HEalthy living


Silence is Golden

Posted by Mary Jo Hudson on OP2er @ 2:51 PM

Silence is Golden


Years ago, I met an exchange student from Finland.  As she was preparing to leave that area, she stopped at my office and invited me to visit her at ‘home’.  Finland was not on my bucket list of places to go, yet just a year later, I was invited to be an exchange ‘student’ to Finland through an entirely different group, specifically at Kaisa-Leena’s home.


When I arrived in Finland, I quickly learned one principle the natives hold near and dear.  ‘If you can hear your neighbor’s ax, you live too close to one another.’  The Fins love privacy and they relish silence.  


When I read about the study performed by Finnish scientists, I was interested and not at all surprised by what they discovered.  This information was printed in Lifehacks and I’m just going to summarize some of the high points.


First, though, as summer is upon us, Americans feel the need to fill every moment with activity or noise. This research may be just the ammunition you need to impose some ‘quiet time’ in your life, with your children, and with your God.


 ‘A 2013 study on mice published in the journal Brain, Structure and Function used differed types of noise and silence and monitored the effect the sound and silence had on the brains of the mice. The silence was intended to be the control in the study but what they found was surprising. The scientists discovered that when the mice were exposed to two hours of silence per day they developed new cells in the hippocampus. The hippocampus is a region of the brain associated with memory, emotion and learning. 

The growth of new cells in the brain does not necessarily translate to tangible health benefits. However, in this instance, researcher Imke Kirste says that the cells appeared to become functioning neurons.  In this sense silence can quite literally grow your brain.


A 2001 study defined a “default mode” of brain function that showed that even when the brain was “resting” it was perpetually active internalizing and evaluating information.


When the brain rests it is able to integrate internal and external information into “a conscious workspace,” said Moran and colleagues. 

When you are not distracted by noise or goal-orientated tasks, there appears to be a quiet time that allows your conscious workspace to process things. During these periods of silence, your brain has the freedom it needs to discover its place in your internal and external world.

The default mode helps you think about profound things in an imaginative way.

It has been found that noise can have a pronounced physical effect on our brains resulting in elevated levels of stress hormones. The sound waves reach the brain as electrical signals via the ear. The body reacts to these signals even if it is sleeping. It is thought that the amygdalae (located in the temporal lobes of the brain) which is associated with memory formation and emotion is activated and this causes a release of stress hormones. If you live in a consistently noisy environment that you are likely to experience chronically elevated levels of stress hormones.

A study that was published in 2002 in Psychological Science (Vol. 13, No. 9) examined the effects that the relocation of Munich’s airport had on children’s health and cognition. Gary W. Evans, a professor of human ecology at Cornell University notes that children who are exposed to noise develop a stress response that causes them to ignore the noise. What is of interest is that these children not only ignored harmful stimuli they also ignored stimuli that they should be paying attention to such as speech. 

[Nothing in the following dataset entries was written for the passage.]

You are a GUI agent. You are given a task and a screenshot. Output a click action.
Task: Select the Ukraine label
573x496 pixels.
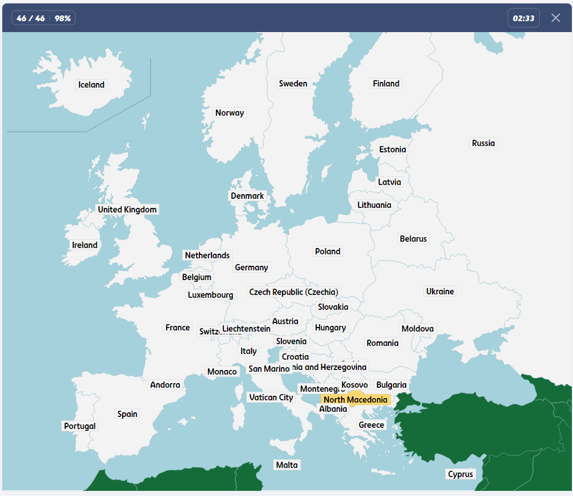coord(439,292)
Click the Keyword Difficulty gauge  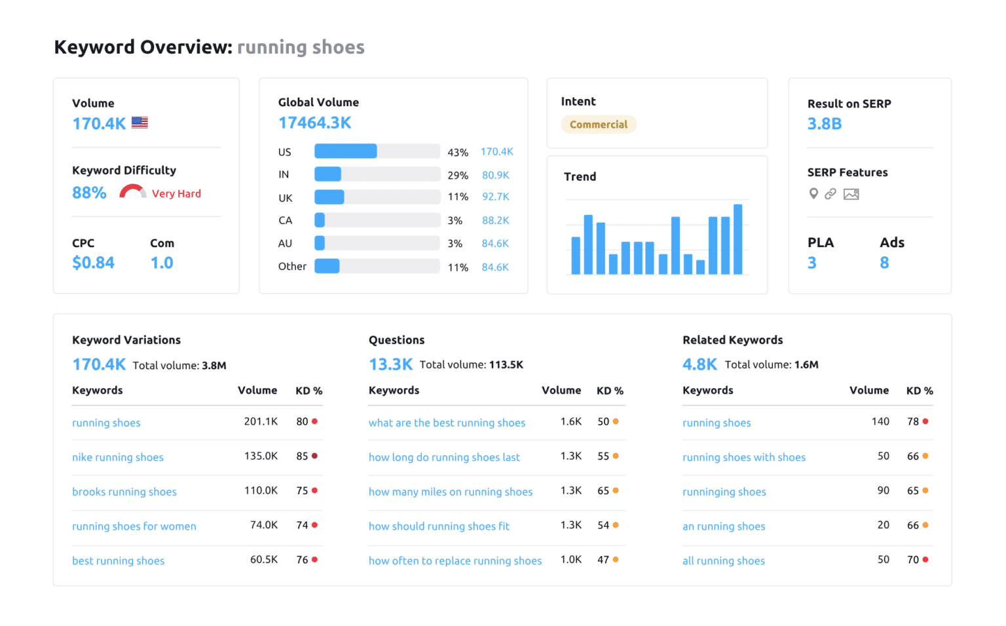pyautogui.click(x=132, y=191)
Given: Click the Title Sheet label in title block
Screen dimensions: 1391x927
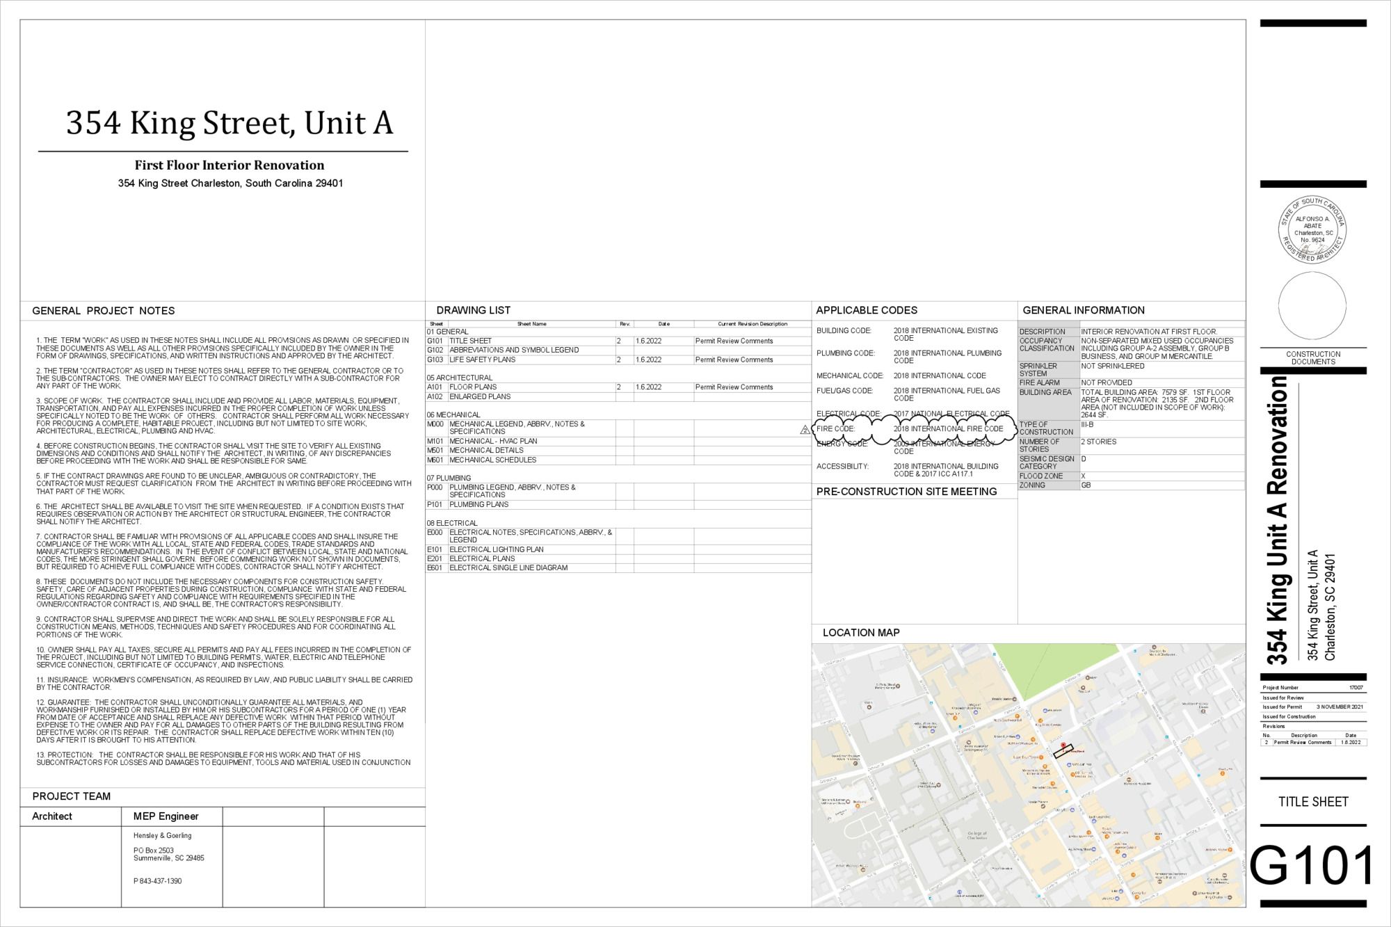Looking at the screenshot, I should (1312, 802).
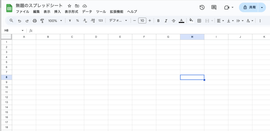This screenshot has width=270, height=131.
Task: Open the comments icon
Action: (214, 8)
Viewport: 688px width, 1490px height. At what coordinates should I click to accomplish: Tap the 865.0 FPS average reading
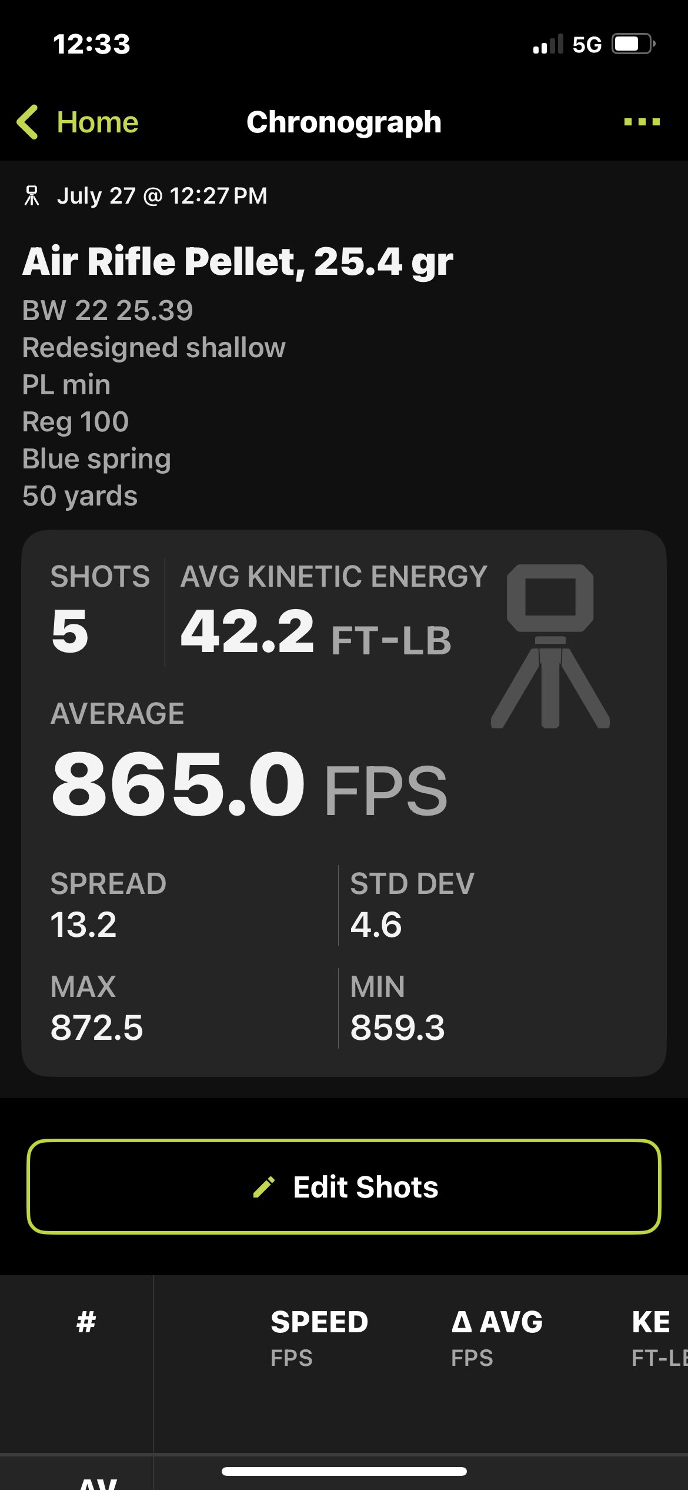(249, 784)
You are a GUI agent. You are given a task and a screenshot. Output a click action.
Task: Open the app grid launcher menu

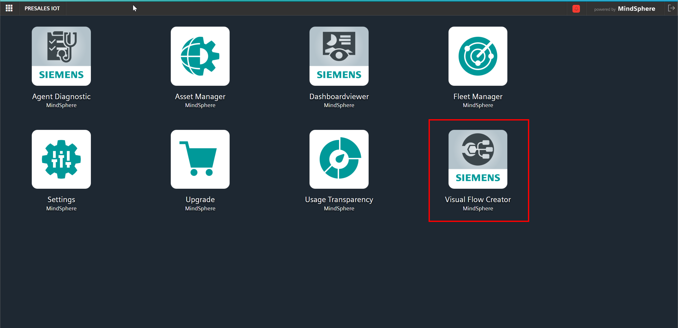[9, 8]
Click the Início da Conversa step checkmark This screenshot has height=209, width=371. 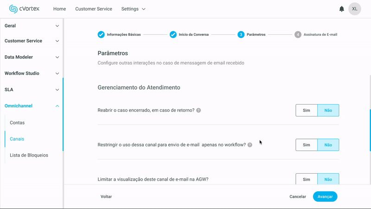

Silence seems to have the opposite effect of the brain to noise. While noise may cause stress and tension silence releases tension in the brain and body. A study published in the journal Heart discovered that two minutes of silence can prove to be even more relaxing than listening to “relaxing” music. They based these findings of changes they noticed in blood pressure and blood circulation in the brain.


The effect that noise pollution can have on cognitive task performance has been extensively studied. It has been found that noise harms task performance at work and school. It can also be the cause of decreased motivation and an increase in error making.  The cognitive functions most strongly affected by noise are reading attention, memory and problem solving.

Studies have also concluded that children exposed to households or classrooms near airplane flight paths, railways or highways have lower reading scores and are slower in their development of cognitive and language skills. 

But it is not all bad news. It is possible for the brain to restore its finite cognitive resources. According to the attention restoration theory when you are in an environment with lower levels of sensory input the brain can ‘recover’ some of its cognitive abilities. In silence the brain is able to let down its sensory guard and restore some of what has been ‘lost’ through excess noise. 

Silence can be golden when it allows the brain to reboot, process information, and develop a positive direction.  Swim against the current of culture and abandon the norm for a new and better alternative.  Let’s use this information to discipline ourselves away from the noise of the world and into the quiet of replenishment.